**Problem:** Produce word for word the lines of the data below running from the one that has "Task: Open Category" to the one that has "Task: Check the docker.lab row checkbox", inclusive, and no others.

**Material provided:**
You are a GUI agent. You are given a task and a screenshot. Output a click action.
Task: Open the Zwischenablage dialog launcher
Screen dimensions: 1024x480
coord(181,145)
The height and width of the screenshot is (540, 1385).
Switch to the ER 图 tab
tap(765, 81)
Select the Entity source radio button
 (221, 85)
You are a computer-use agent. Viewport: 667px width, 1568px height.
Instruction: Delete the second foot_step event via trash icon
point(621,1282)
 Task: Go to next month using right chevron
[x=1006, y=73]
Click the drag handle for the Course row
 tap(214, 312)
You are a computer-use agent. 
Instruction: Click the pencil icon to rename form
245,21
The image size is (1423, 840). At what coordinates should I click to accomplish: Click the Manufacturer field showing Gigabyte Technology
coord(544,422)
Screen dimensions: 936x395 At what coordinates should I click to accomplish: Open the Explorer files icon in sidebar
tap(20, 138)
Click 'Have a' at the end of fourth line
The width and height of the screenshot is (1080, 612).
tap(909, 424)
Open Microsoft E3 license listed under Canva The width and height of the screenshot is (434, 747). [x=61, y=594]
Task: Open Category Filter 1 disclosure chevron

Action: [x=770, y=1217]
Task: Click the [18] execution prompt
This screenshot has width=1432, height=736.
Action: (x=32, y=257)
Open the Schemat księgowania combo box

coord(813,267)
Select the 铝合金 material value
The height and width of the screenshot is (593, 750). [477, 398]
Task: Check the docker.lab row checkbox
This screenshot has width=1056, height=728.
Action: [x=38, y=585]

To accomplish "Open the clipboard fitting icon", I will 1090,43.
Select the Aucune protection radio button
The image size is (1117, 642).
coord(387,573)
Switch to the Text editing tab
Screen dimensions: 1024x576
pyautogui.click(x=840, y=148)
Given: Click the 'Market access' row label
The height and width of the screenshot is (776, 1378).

**Exercise solution:**
Task: Open Category Filter 1 disclosure chevron

Action: [x=770, y=1217]
Task: Click the [18] execution prompt
This screenshot has width=1432, height=736.
Action: (x=32, y=257)
Open the Schemat księgowania combo box

coord(813,267)
Select the 铝合金 material value
The height and width of the screenshot is (593, 750). [477, 398]
Task: Check the docker.lab row checkbox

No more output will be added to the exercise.